Inicialmente, o prazo para a fábrica ficar pronta era de um ano. Entretanto, a produção da vacina pôde ser iniciada em apenas cinco meses devido aos processos de digitalização e tecnologias utilizadas na adaptação da unidade. Além disso, as linhas de produção utilizam hoje o que há de mais moderno com tecnologias de gestão de processos que facilitaram e agilizaram a fabricação dos imunizantes.

Supercomputação no setor

Dada a necessidade de ampliar a indústria no desenvolvimento de novas aplicações farmacêuticas e dar base para as pesquisas voltadas a novos medicamentos, o setor terá destaque dentro da iniciativa da União Europeia de instalar oito centros de supercomputação espalhados pelo Velho Continente. Entre os objetivos está o apoio a inovações voltadas à medicina personalizada, design de fármacos e materiais, e bioengenharia.

Idealizados pela European High-Performance Computing Joint Undertaking, os novos centros que abrigam os supercomputadores e grandes infraestruturas de TI estão instalados em Sofia (Bulgária), Ostrava (R. Tcheca), Kajaani (Finlândia), Bolonha (Itália), Bissen (Luxemburgo), Minho (Portugal), Maribor (Eslovênia) e Barcelona (Espanha). A intenção é concentrar e unir pesquisadores, indústria e empresas europeias nesses locais para, ao mesmo tempo, democratizar a tecnologia avançada visando agilizar a descoberta de medicamentos mais eficazes.

Entre os exemplos do uso da supercomputação para beneficiar o setor no desenvolvimento de novos fármacos estão a realização de equações físicas complexas que modelam os processos moleculares e as interações de um novo medicamento com tecidos humanos. Para se ter uma ideia, os supercomputadores utilizados nos centros europeus são capazes de executar mais de 150 Petaflops por segundo.

A iniciativa é parte do programa Europa Digital da União Europeia que foi iniciado em 2018. Entre 2021 e 2027, serão destinados cerca de 2,7 bilhões de euros para financiar a supercomputação no continente.

Sustentabilidade em alta

Além de elevar a eficiência, acelerar a produção e reduzir custos, a transformação digital que ocorre na indústria farmacêutica tem atendido também outra necessidade que tem ganho importância dentro do setor: o de tornar as atividades mais sustentáveis.

Em outro levantamento que é realizado anualmente, a GlobalData compara o crescimento das 30 principais forças motrizes considerando o registro de patentes em diferentes setores da economia com os resultados obtidos no ano anterior.

Na indústria farmacêutica, os registros de patentes relacionados à energia renovável foram os que tiveram a maior alta entre os períodos ao subir 26 posições, chegando ao 23º lugar. Na sequência, emissões de carbono registrou um salto de 22 posições ficando na 17ª posição. Já a redução de emissões aparece logo atrás subindo 21 posições e alcançando o 18º lugar.

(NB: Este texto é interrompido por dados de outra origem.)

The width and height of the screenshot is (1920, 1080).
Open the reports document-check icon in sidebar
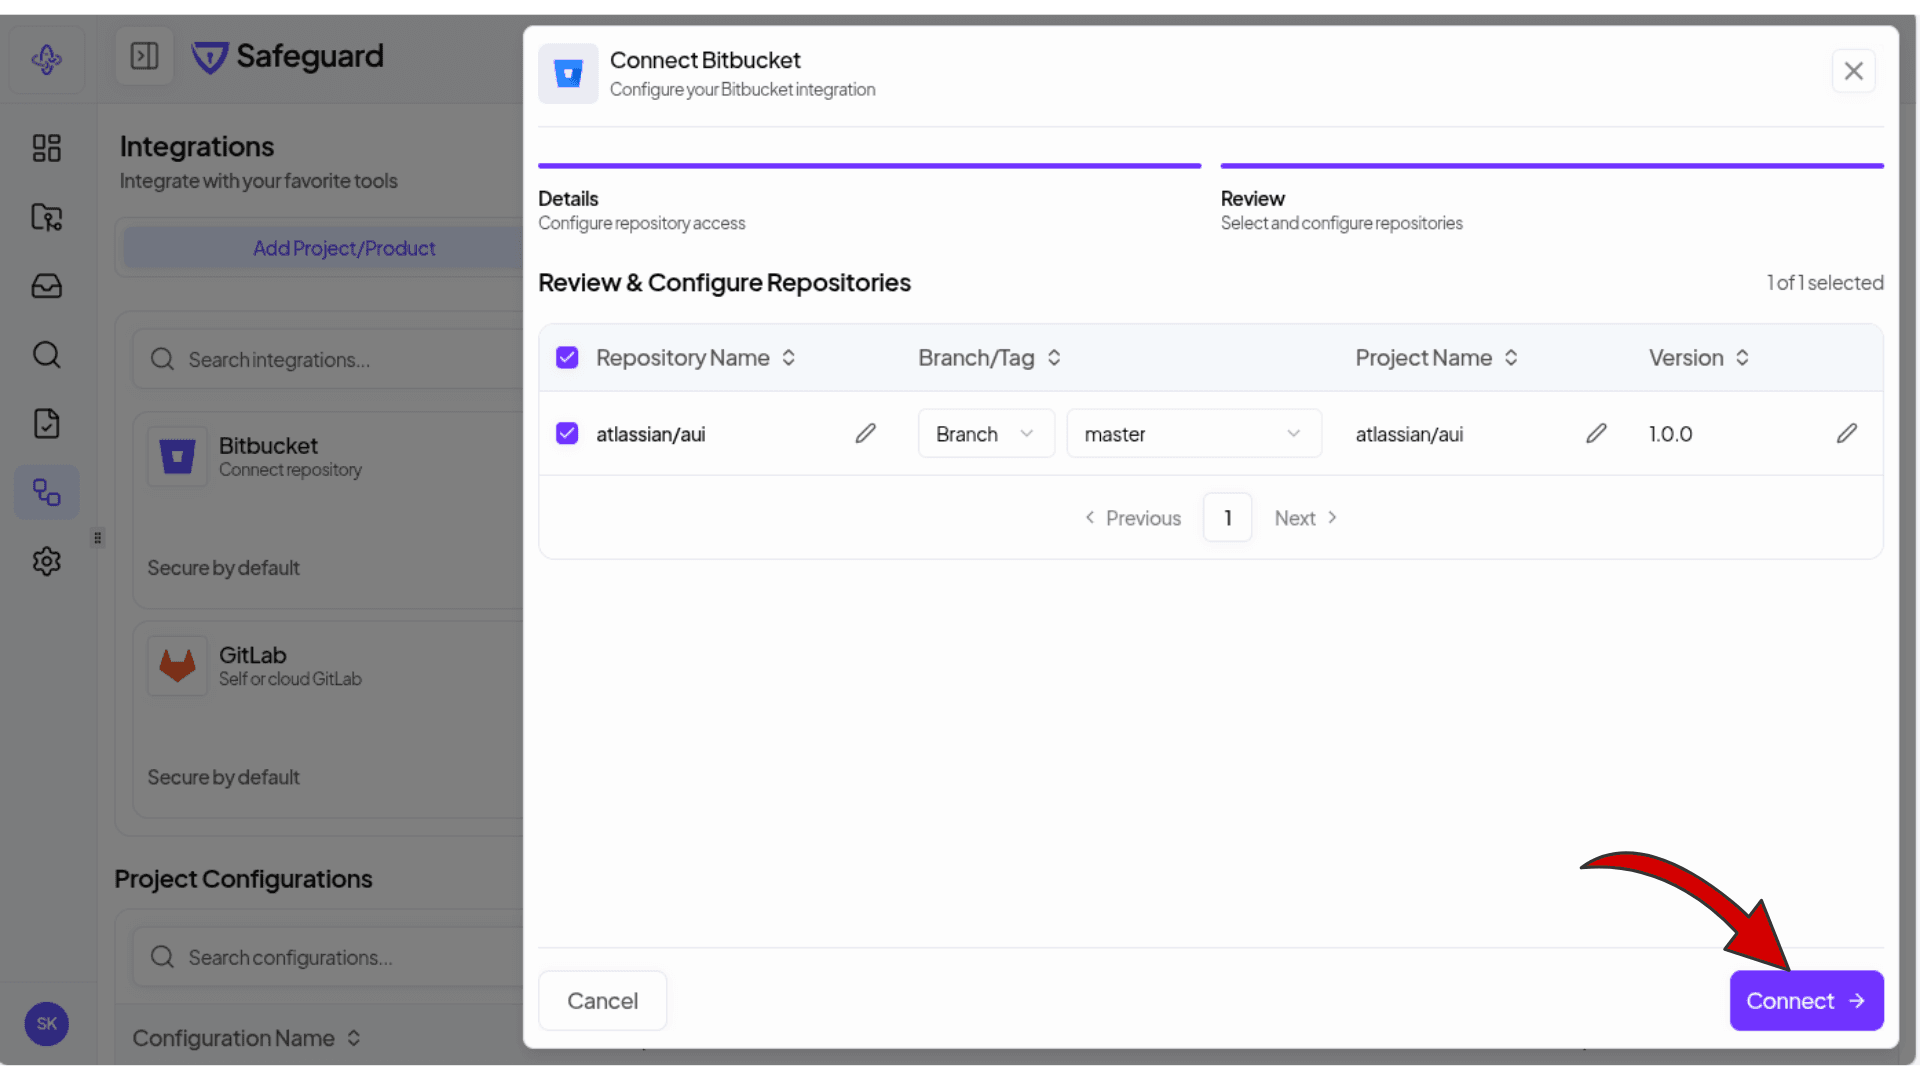[46, 423]
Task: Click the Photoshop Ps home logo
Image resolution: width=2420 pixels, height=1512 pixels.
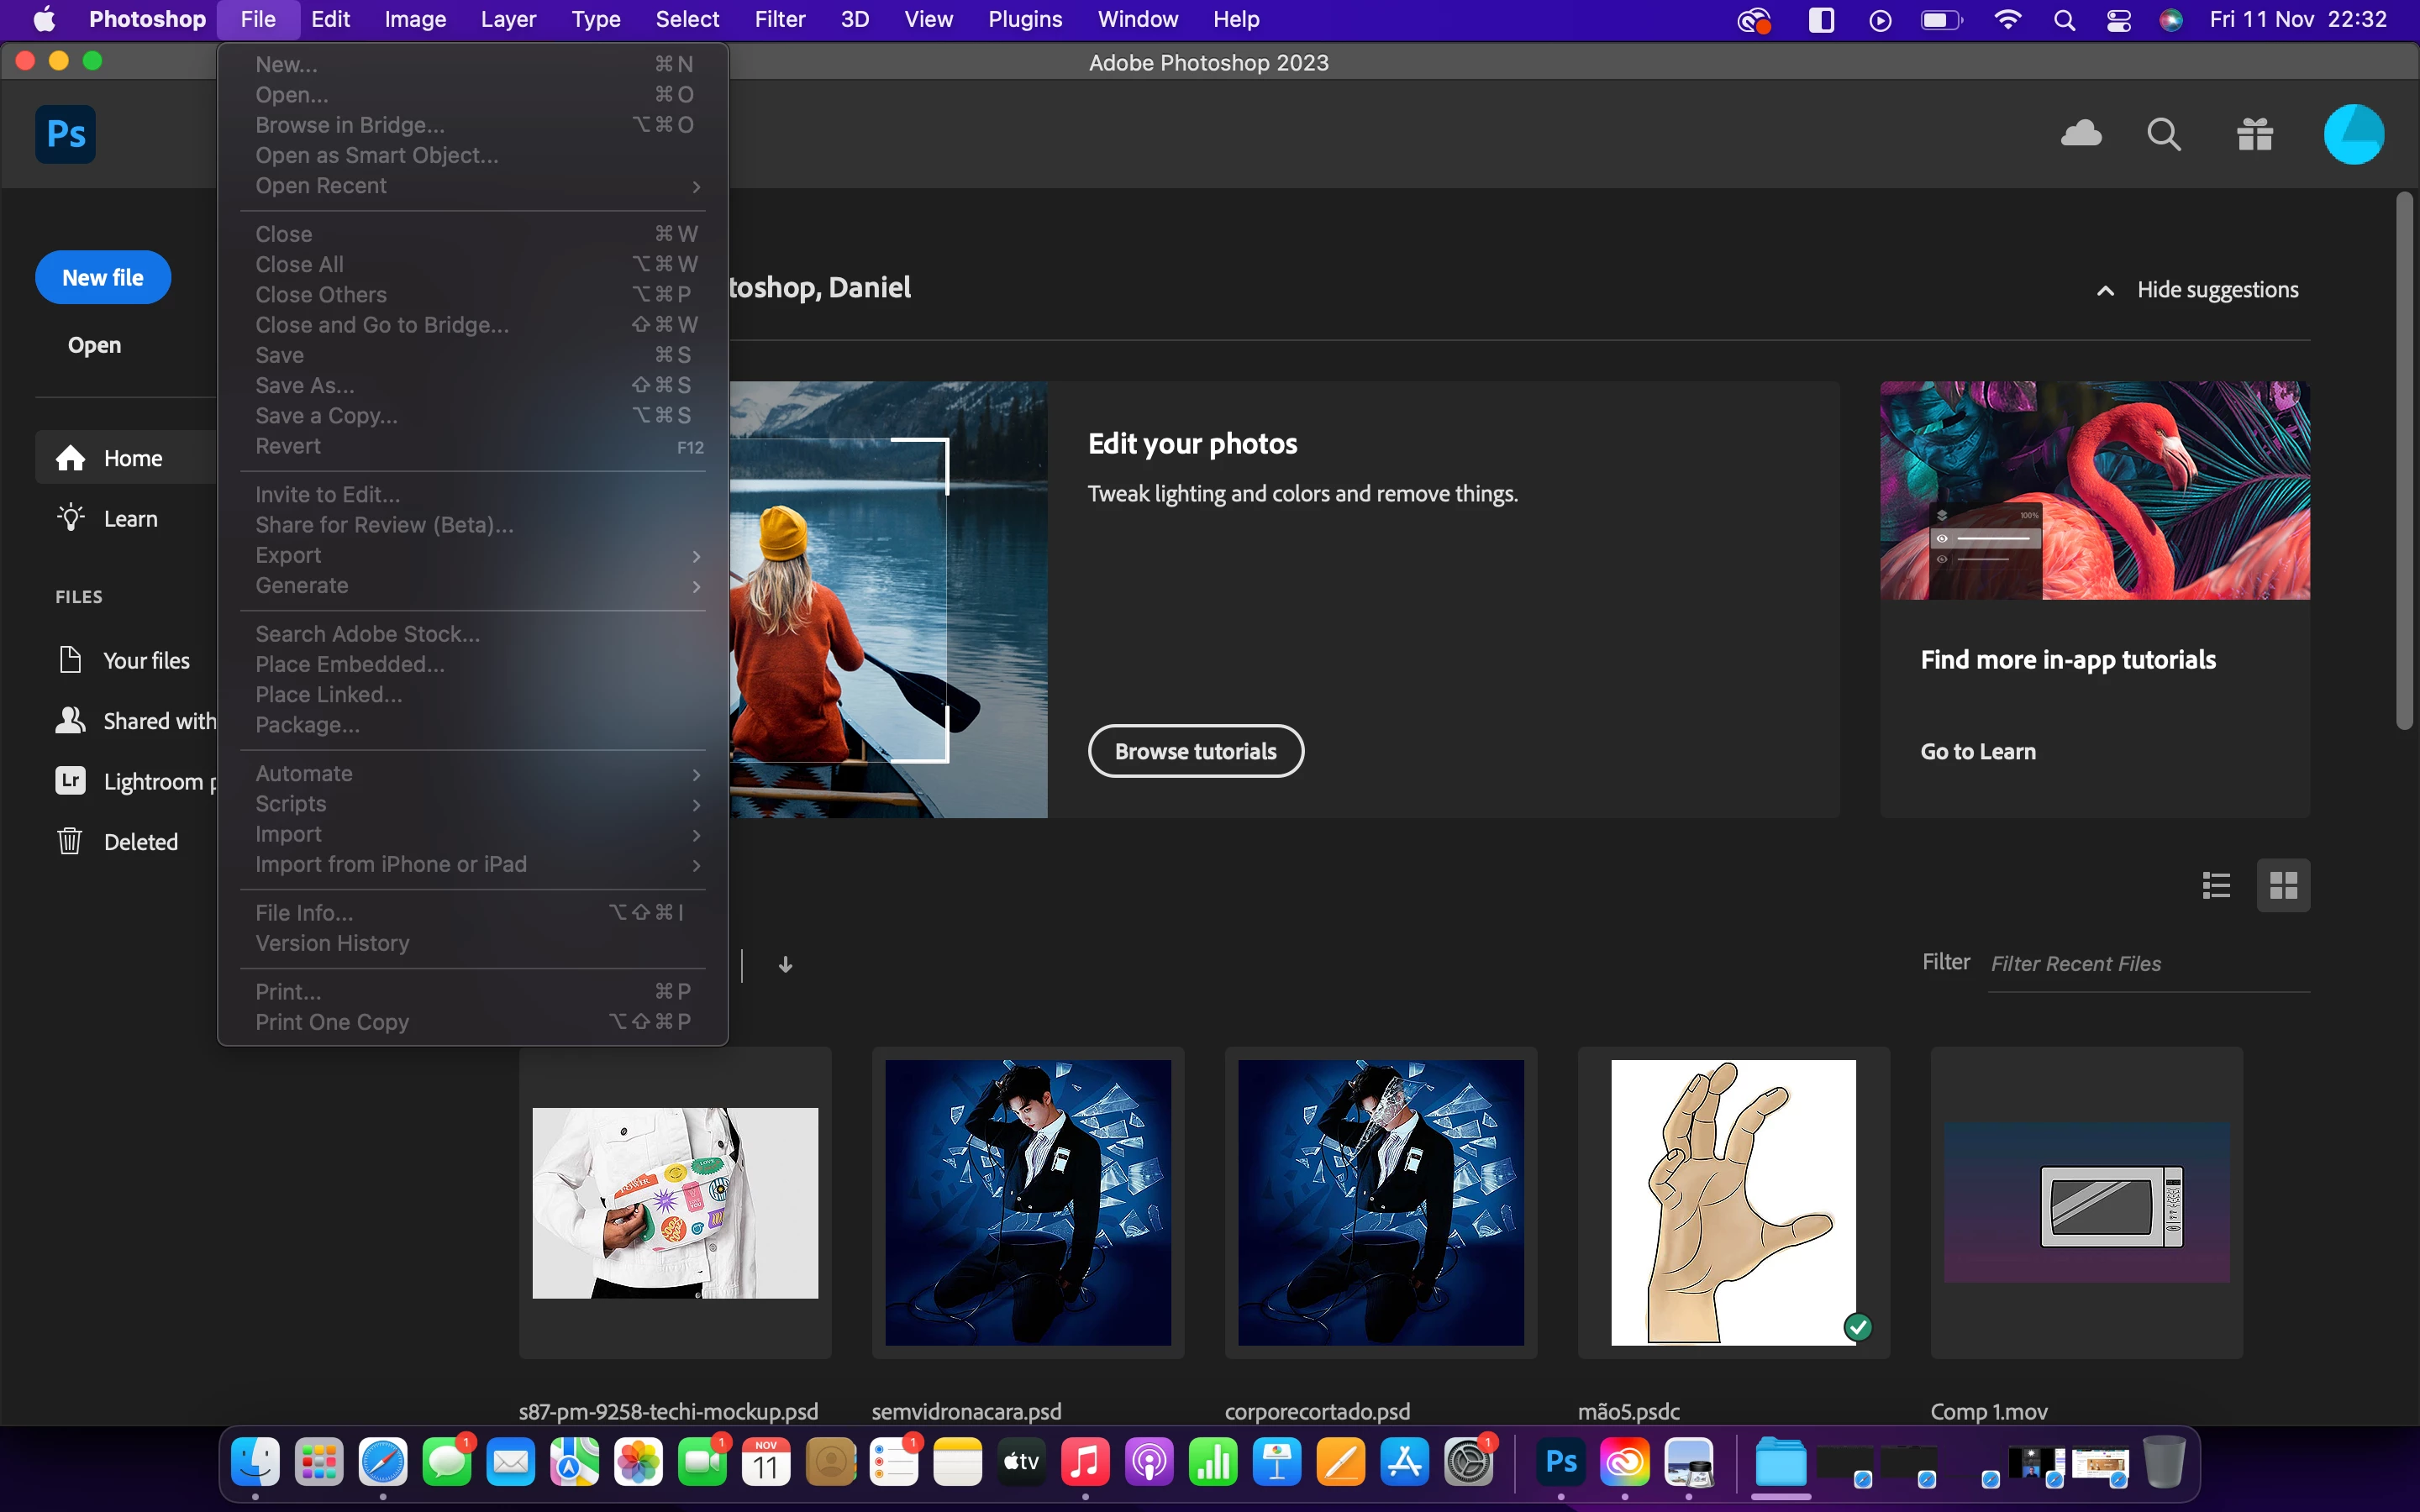Action: point(65,134)
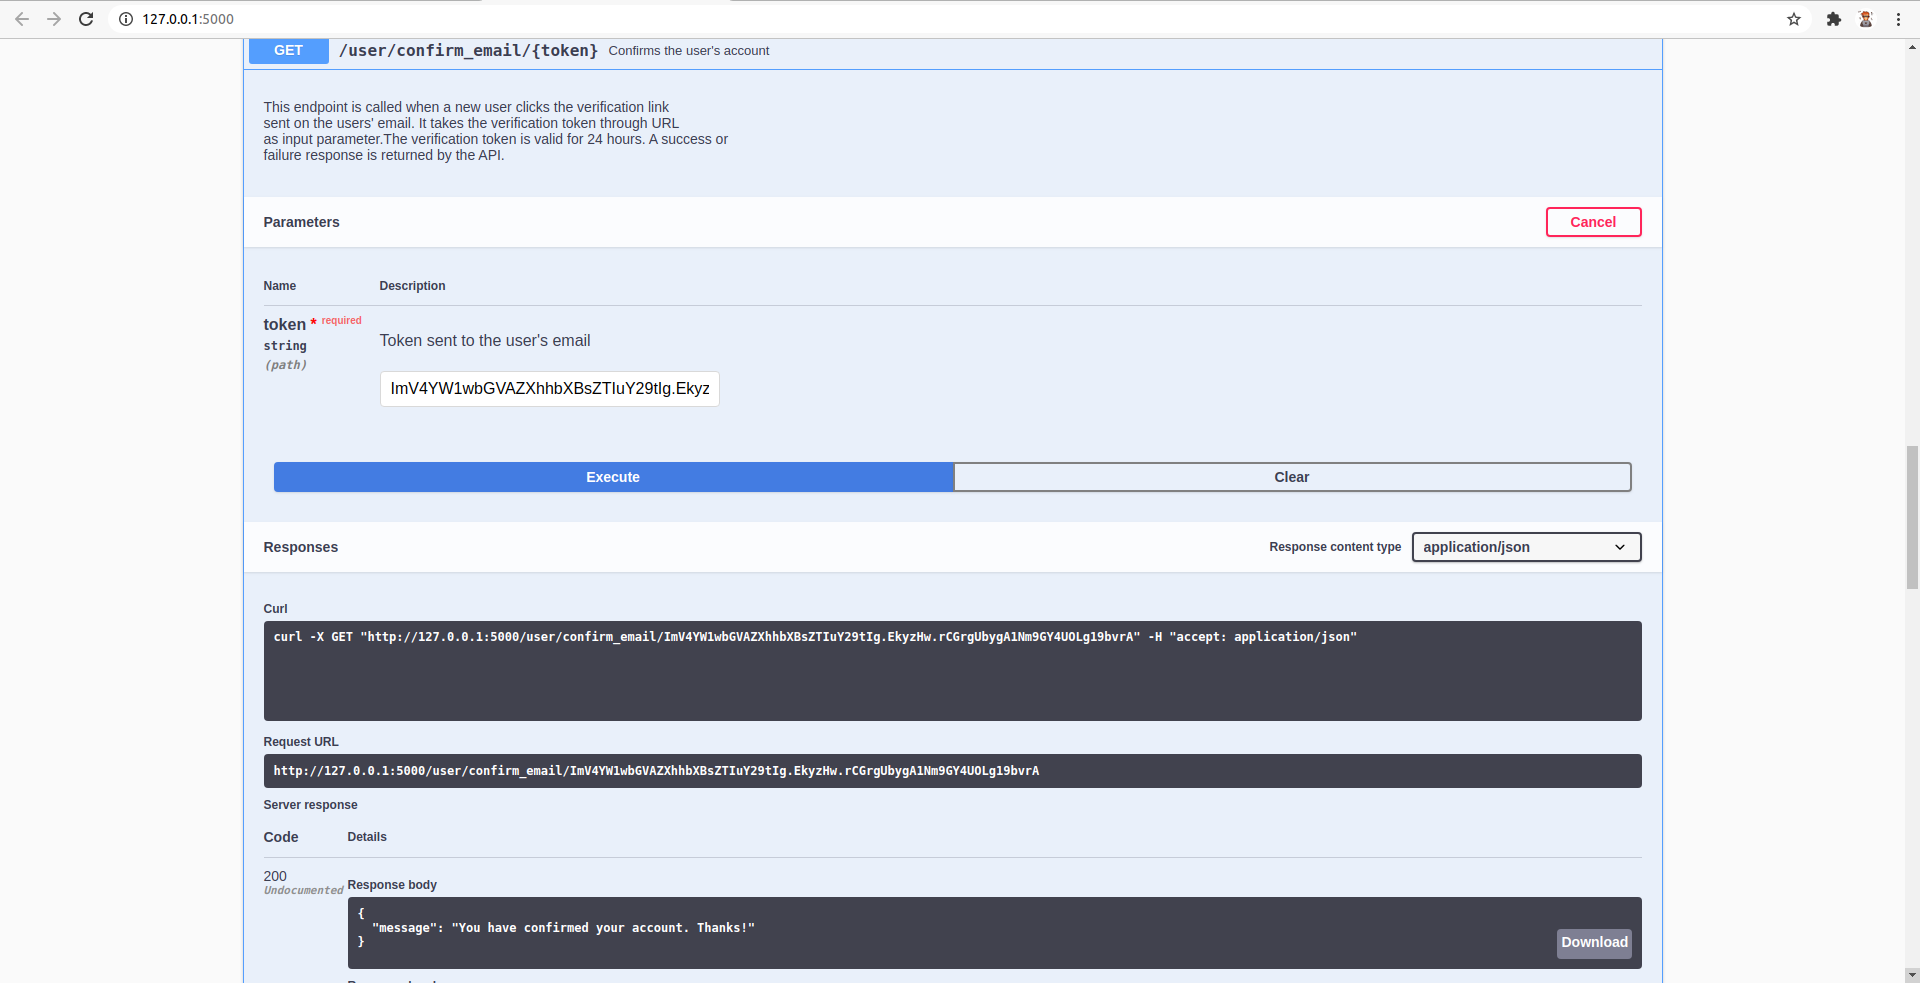The width and height of the screenshot is (1920, 983).
Task: Bookmark the page with the star icon
Action: tap(1793, 19)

Segundo o relatório da empresa de análise de dados, esses resultados apontam quais os temas vão ter mais relevância e impulso dentro das estratégias das companhias, se estabelecendo como grandes influenciadores das ações a partir de 2022.

Cenário positivo

Como se vê, a indústria farmacêutica tem passado por uma verdadeira transformação iniciada nos últimos com a implementação de novas tecnologias e inovação em seus processos de produção, muito por conta da demanda urgente que surgiu com a pandemia do coronavírus. Mas soma-se ainda a busca por terapias inovadoras e um importante avanço científico na área voltados à saúde e bem-estar das pessoas.

Todo esse cenário tem atraído recordes de investimentos ao setor, com projeções de alta até o fim desta década. Apesar de recente, o crescimento dessa indústria ocorre junto com o implemento de inovações em todo o processo produtivo introduzindo eficiência, produtividade, segurança e controle e redução de custos, tudo isso ocorrendo com atividades mais sustentáveis.